What would be the best approach? Is there one that should be avoided?


Solution

  • The best approach would definitely be the first one you've described - Having a table for users, a table for trees, and a table for votes.

    The other alternatives are terrible and unscalable - in that order:

    1. Having a single column store multiple data points is 99.999% of the time the wrong thing to do, and 99.999% of the time when someone decide to do it anyway, it's done in the most terrible way possible - using a delimited string.
      Every database have the proper data type to store multiple data points - it's called a table. Some databases also supports types like XML, Json or arrays, but these should be used carefully as most of the time, they are a worst alternative than adding another table.

    2. Having a table with 250 columns restricts your quiz to a maximum number of option - 250 to be exact.
      If you want to add even one more option, you have to add a column to it.
      Wide tables are useful when they store entities with many different properties, and even then they should be considered only after the other alternatives have been exhausted, because they are usually a maintenance nightmare.

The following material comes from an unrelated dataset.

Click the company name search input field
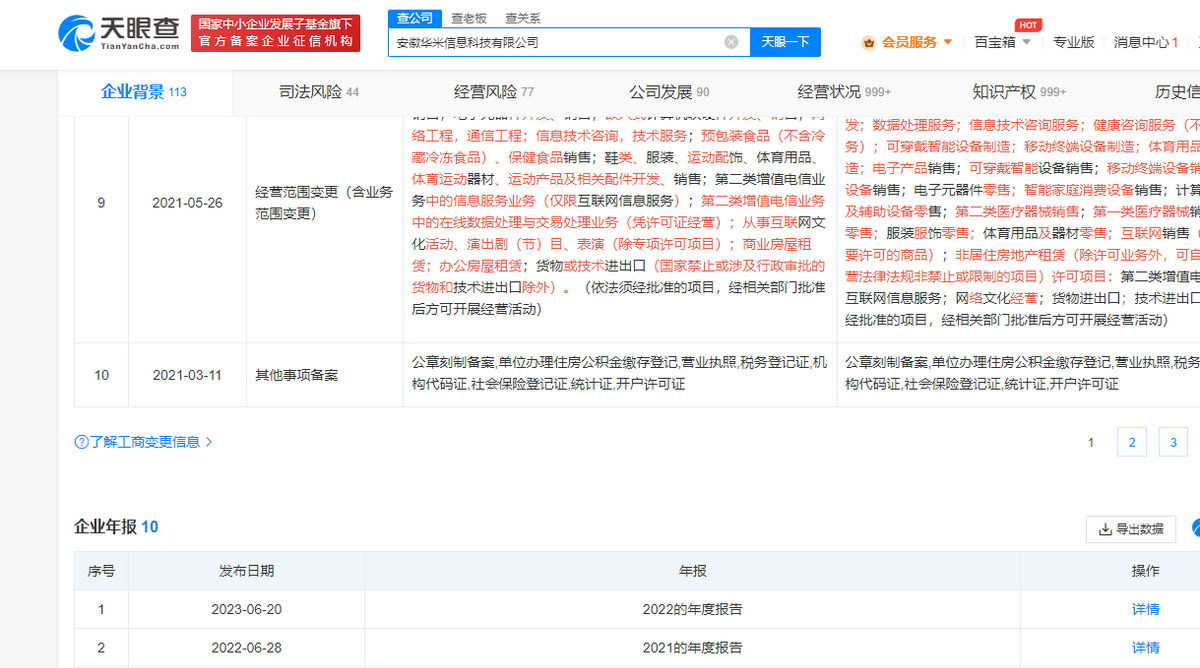Viewport: 1200px width, 668px height. click(555, 42)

    That being said, there are things to consider in way you should use the first, normalized design:

    1. User should never see again the same tree entry - An easy solution would be to select a random tree, where the tree id does not exist in the votes table with the user id that's getting the query - basically something like this (I use T-SQL for my example, you should use whatever SQL dialect supported by your RDBMS of choice, of course):
    SELECT TOP 1 Id, Picture, Name -- return only one record
    FROM Trees
    WHERE NOT EXIST 
    (
        SELECT 1
        FROM Votes
        WHERE Votes.TreeId = Trees.TreeId
        AND UserId = @UserId
    )
    ORDER BY NewID(); -- random order 
    
    1. See stats of votes on own entry - This can probably be accomplished using aggregating functions such as SUM, COUNT etc' on the database level, there's probably no need to fetch all the rows and calculate this data row by row.